Start of Block
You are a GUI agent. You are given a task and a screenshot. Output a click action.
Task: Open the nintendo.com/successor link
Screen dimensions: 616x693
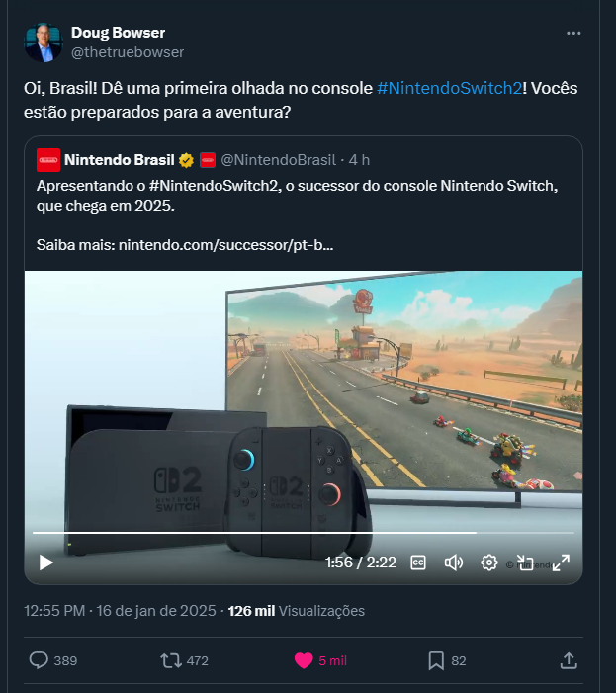(225, 245)
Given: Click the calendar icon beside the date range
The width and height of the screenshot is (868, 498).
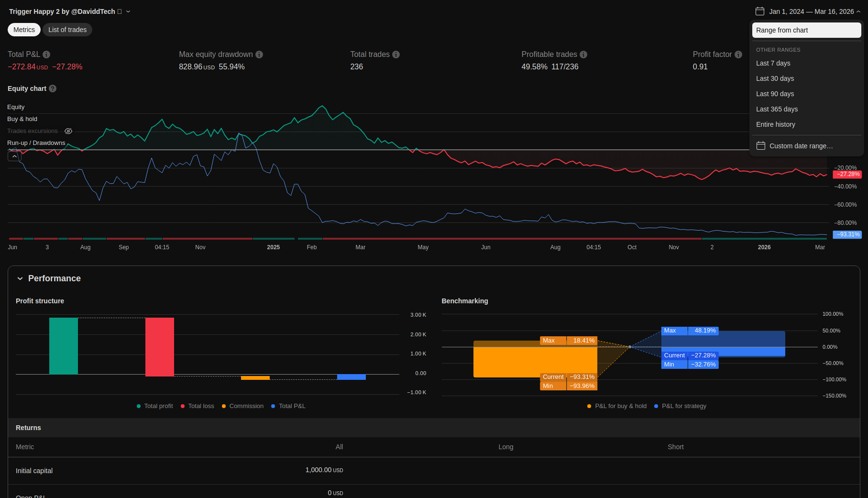Looking at the screenshot, I should (760, 11).
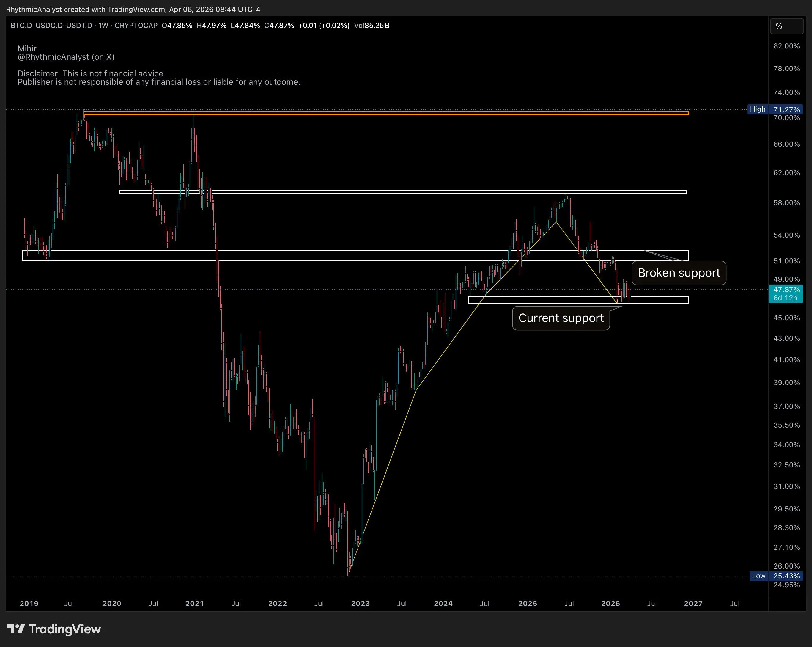This screenshot has width=812, height=647.
Task: Click the TradingView logo icon
Action: [x=16, y=629]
End of Block
== REQUIRED WORK ==
Print exactly the line containing "Screen dimensions: 616x693" and every line after it through the final line above, and leave all pictures out.

== RESULT BELOW ==
Screen dimensions: 616x693
(225, 245)
Given: Click the calendar icon beside the date range
The width and height of the screenshot is (868, 498).
Looking at the screenshot, I should (760, 11).
This screenshot has width=812, height=647.
Task: Click the TradingView logo icon
Action: [x=16, y=629]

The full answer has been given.